Public Sector Equality Duty survives review - but must be used more proportionately
A Steering Group set up by the Home Office has recommended that the Public Sector Equality Duty (“PSED”) under the Equality Act 2010 should remain and not be reformed, but in the field of procurement, contracting authorities should use it more proportionately and not adopt a formulaic, “box ticking” approach.
The review arose out of the “Red Tape Challenge” and the Steering Group were keen to explore how the burdens of the PSED were being passed on to businesses and voluntary sector organisations tendering for contracts. It found that many public bodies are attempting to embed equality considerations into their procurement and commissioning processes, but that too many are adopting a formulaic, ‘tick-box’ approach which they do not vary regardless of the size or nature of the contract. This creates a barrier for smaller charities and companies wishing to tender for public contracts.
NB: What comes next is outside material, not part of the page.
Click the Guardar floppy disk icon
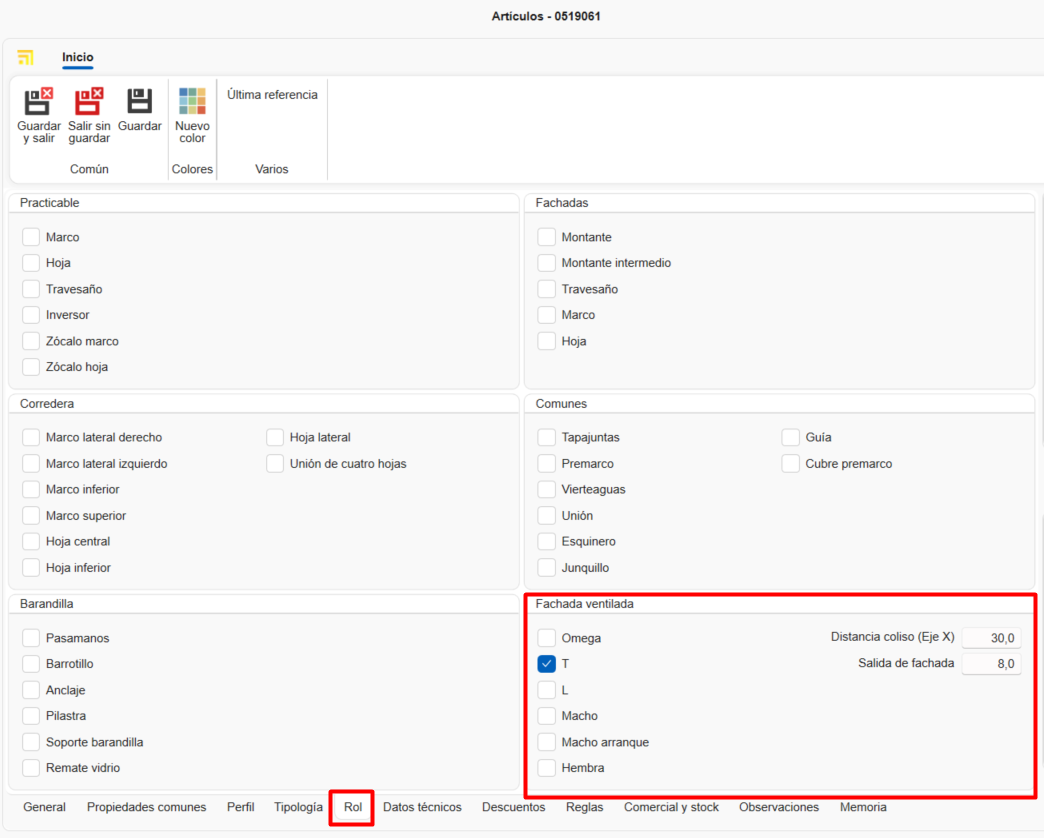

For example, it was found that large businesses tend to have the processes and paperwork in place already to demonstrate compliance with PSED requirements, whereas small and medium sized enterprises (“SMEs”) and voluntary sector bodies do not, and would require a great deal of support to develop them. This has a knock-on effect for sub-contractors lower down the chain, as one large business commented that they could not afford to spend time supporting SMEs through the process, so 80% of SMEs were debarred from being considered as their sub-contractors.
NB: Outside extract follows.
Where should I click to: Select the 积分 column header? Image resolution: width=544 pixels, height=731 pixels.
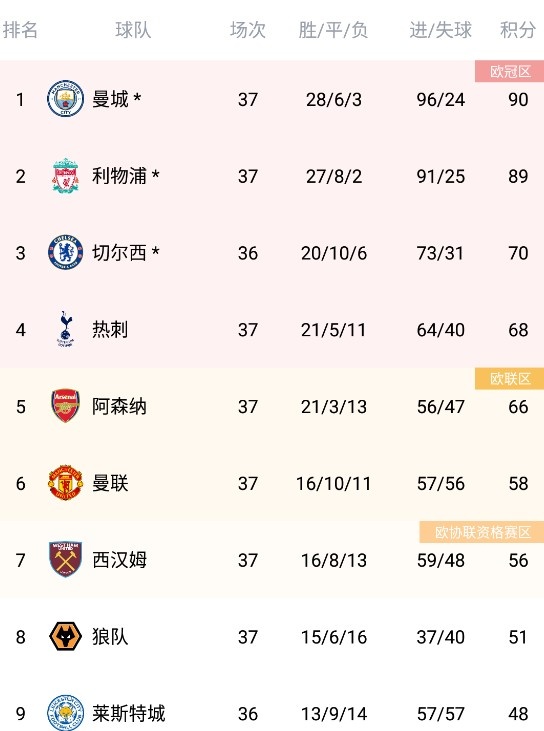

The Steering Group recommended that PSED considerations should be applied proportionately in
procurement and in particular that:
- Public bodies must reduce the burdens placed on small employers.
- Public bodies should remove Pre-Qualification Questionnaires (PQQs) for contracts below £100k and utilise the government’s core PQQ, which does not include equality requirements for contracts over this amount.
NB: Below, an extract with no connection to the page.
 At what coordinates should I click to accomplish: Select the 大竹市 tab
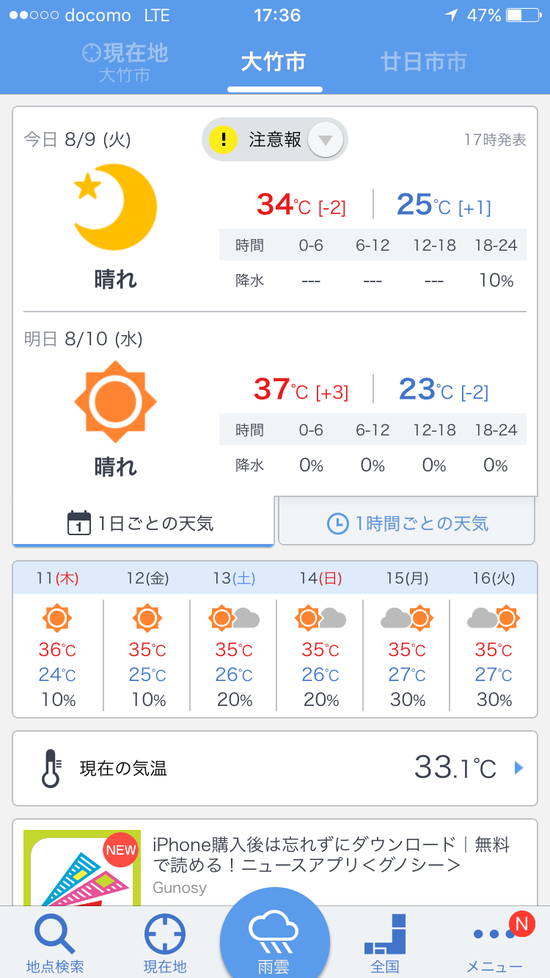[273, 62]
- Public bodies should not impose onerous or disproportionate requirements on contractors delivering services (particularly those with fewer than 50 employees) to provide equality data on workforce and service users.
- Public bodies should be challenged where their procurement processes creates barriers for small businesses and charities.
- Private and voluntary sector employers in England should refer any potentially inappropriate equality requirements that have been applied to a particular procurement exercise to the Cabinet Office Mystery Shopper scheme.